Я примиряюще улыбнулся:

— Ты же знаешь, я не всегда занимался художественным свистом.

Я полагал, она оценит мою остроту, засмеется и наши отношения наладятся, но жена с еще большей неприязнью, чуть ли не враждебно поглядела на меня.

— Что с тобой, друг мой? — в полном недоумении спросил я. — Ты на меня глядишь так, будто я совершил бог знает что…

— Ты можешь меня оставить в покое?

— Могу, только я хочу знать причину такого недружелюбного ко мне отношения. Иначе, иначе я не смогу уснуть.

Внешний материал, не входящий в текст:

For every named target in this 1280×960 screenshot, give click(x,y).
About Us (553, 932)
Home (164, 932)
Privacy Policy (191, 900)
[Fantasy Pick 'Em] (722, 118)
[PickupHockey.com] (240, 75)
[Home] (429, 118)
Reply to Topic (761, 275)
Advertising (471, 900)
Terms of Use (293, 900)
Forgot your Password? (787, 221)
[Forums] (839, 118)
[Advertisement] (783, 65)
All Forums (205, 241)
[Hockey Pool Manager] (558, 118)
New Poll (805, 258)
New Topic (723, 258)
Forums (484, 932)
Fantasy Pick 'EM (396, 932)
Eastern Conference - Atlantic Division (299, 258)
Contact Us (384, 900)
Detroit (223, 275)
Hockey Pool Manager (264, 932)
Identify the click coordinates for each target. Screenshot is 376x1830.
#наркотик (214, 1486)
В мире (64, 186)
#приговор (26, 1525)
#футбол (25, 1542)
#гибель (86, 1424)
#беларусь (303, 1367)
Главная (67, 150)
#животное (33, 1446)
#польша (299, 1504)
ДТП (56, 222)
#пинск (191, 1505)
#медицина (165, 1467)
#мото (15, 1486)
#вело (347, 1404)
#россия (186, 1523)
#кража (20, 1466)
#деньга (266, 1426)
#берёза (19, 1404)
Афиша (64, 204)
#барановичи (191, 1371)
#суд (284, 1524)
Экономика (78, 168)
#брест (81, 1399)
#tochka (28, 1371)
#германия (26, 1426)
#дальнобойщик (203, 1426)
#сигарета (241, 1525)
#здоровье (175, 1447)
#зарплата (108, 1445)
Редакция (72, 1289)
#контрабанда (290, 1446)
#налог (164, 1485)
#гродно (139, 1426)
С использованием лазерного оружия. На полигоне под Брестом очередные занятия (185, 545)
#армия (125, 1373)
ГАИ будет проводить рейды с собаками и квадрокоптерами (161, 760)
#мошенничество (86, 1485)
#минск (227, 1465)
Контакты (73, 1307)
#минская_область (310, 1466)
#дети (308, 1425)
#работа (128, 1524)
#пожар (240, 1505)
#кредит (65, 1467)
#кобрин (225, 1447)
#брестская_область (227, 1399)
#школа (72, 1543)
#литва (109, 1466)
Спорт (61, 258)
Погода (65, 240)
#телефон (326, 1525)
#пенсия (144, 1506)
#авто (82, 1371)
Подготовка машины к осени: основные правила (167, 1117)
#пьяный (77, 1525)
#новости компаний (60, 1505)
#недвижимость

— Ты можешь меня оставить в покое? — на этот раз уже раздельно, чуть ли не по слогам, сказала жена.

— Конечно, если ты...

— Ты можешь замолчать? — сквозь стиснутые зубы сказала жена.

Я замолчал. Лег в постель, но уснуть не смог. Все перебирал в голове, почему, да что, да как, да отчего она так со мной сурова и черства. Неужели такой пустяк, как выпитая кружка пива с Игнатьевичем, мог послужить причиной такого ко мне отношения? Нет, конечно же, дело не в этом. Просто она охладела ко мне, и я стал ей неприятен. Но, может, это и не так, может, что-нибудь другое? Климакс? Бедный мой друг... Бывало, и раньше случалось нам ссориться и сердиться друг на друга, но это было по поговорке «милые бранятся, только тешатся». Мы ссорились из-за какого-нибудь пустяка, сердились друг на друга и страдали, но никто хотел уступить другому. Потому что думалось, уступив раз — и так будет всегда. И ничто не шло на ум. И вдруг какой-то мимолетный взгляд, улыбка — и мы кидались друг другу в объятия, и смеялись, и просили друг у друга прощения, и были счастливы, что снова обрели друг друга. Но теперь, что же происходит теперь? Вот уже несколько дней мы словно чужие. Почему? Надо выяснить. Иначе я не усну. Я не могу уснуть, черт возьми-то!

Свет луны медленно полз по стене, переползал на большую географическую карту Советского Союза, освещая Камчатку, а я все лежал и думал и никак не мог уснуть. Вспоминалась всякая всячина, и в частности, как давно-давно, еще в первый год нашей жизни, мы поссорились из-за какой-то чепухи и до самого утра не могли уснуть, говоря друг другу разные колкости. Но потом помирились и лежали усталые и притихшие, и тогда я сказал ей: «Давай условимся, если причина ссоры очень серьезная, очень, такая, что мы больше не можем жить вместе, тогда мы разойдемся. Но если же она незначительная, как вот эта, то зачем же надрывать друг другу сердце? Ведь я же видел, как ты страдала, страдал и я. Понимаешь?..»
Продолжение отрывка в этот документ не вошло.